Innovation is difficult to define – it perhaps even defies definition. We may be better off not even trying to. Can innovation be taught? Short answer, no. Can wisdom be bought? DITTO.
Courses in innovation are being created without any focus on the human being. Today’s innovation bandwagon focuses on, methodology, tools and what not. I ask a simple question. “Do you not need something more than education and training to be a musician”. Basically, can anybody become a musician or does s/he have to be one in the first place? If I simply teach musical notation after which you practice strumming for 6 hours a day, can you become a guitarist OR do you have to be a musician before I brush you up?

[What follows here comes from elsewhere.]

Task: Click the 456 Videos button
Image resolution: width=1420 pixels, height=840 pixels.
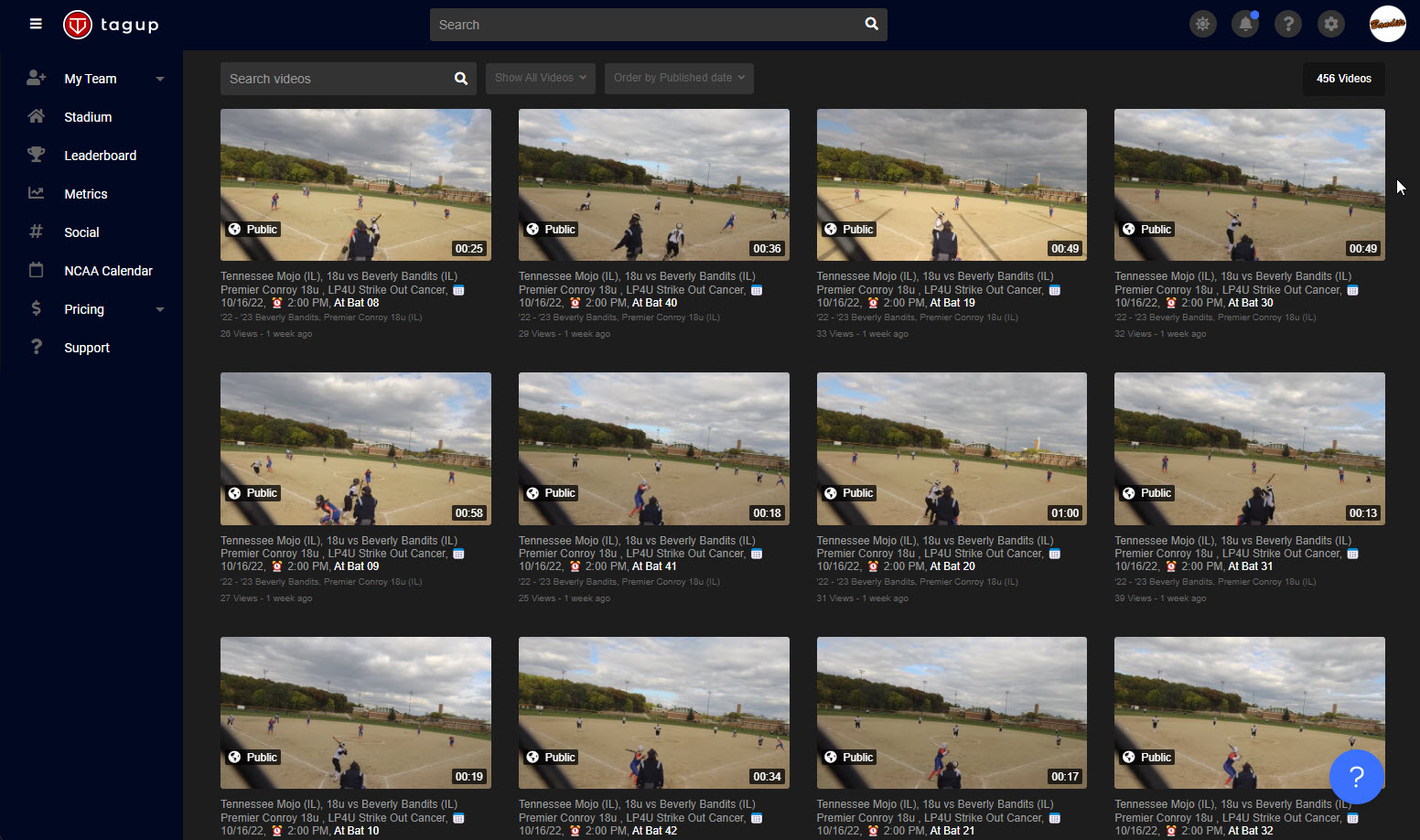Action: point(1343,79)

Are there some intrinsic traits or talents or experiences that are prerequisites for innovation?
Think about it!!!
Everyone and their mothers have laid a claim on innovation. People are writing books, setting up schools, designing methods, building tools, conducting seminars – basically riding the wave of innovation that has caught the fancy of an ever unsure business world. Some of them are calling innovation the ‘growth driver of the future’. Great phrase, sounds nice but someone must tell me what that really means to what I’m doing today. It looks to me that the first worlds have once again put the cart before the horse. Institutions and individuals alike have been trying to wrest the innovation initiative from the rest of the world. A senior manager who works for a multinational came back from an innovation seminar in Dubai and commented, “Interesting stuff but the irony is that every consultant is talking about India but has no insights or experience or is at best very superficial. I think it is a tremendous opportunity for someone to step in and raise the game”.

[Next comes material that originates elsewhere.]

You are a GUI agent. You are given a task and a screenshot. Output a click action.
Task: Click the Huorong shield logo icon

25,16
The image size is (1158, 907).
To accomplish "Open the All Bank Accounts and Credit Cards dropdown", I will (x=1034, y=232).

While he’s talking about it from his own perspective, the issue seems to be endemic. It is not only the India context that’s missing, it is about not putting forth a context at all.Is there a need for a context? Definitely so.
First of all, innovation is less about philosophies and tools and more about making all the connections needed to create value concepts. Second, value concepts can have no value if you seek to place them outside their contexts. Third, the end-user’s experience is the only way to measure the effectiveness of innovation. Finally, no one specialisation is good enough to effect the user experience. It is all about internalising the wisdom of centuries and then going about externalising them in the contexts of time and space. India (I won’t apologize for this streak of patriotism) is perhaps the only civilisation that has all the resources needed for innovation to happen sustainably. Including human beings! Remember, our IT professionals are called resources by our overseas customers.
India is a plural noun. Our pluralism shows through in the wealth and diversity of our traditions, crafts, science, literature, art and now, technology; it provides all the ingredients that any one society needs to lead the innovation charge ahead of the rest of the world. Yet we still look westwards for ‘innovation domain expertise’ and their so-called gurus willingly oblige us by making our pockets lighter.
India is uniquely poised. But are we ready to take on the world? I am not about to suggest that we become arrogant. I can suggest however, that we look into our own heritage to rediscover our identity. We must be able to showcase the depth of innovation that has existed through the ages in our society. We must show the world that building the human capability to innovate comes before tools and methods. The spotlights should turn towards the values of innovation before expecting innovation to provide value.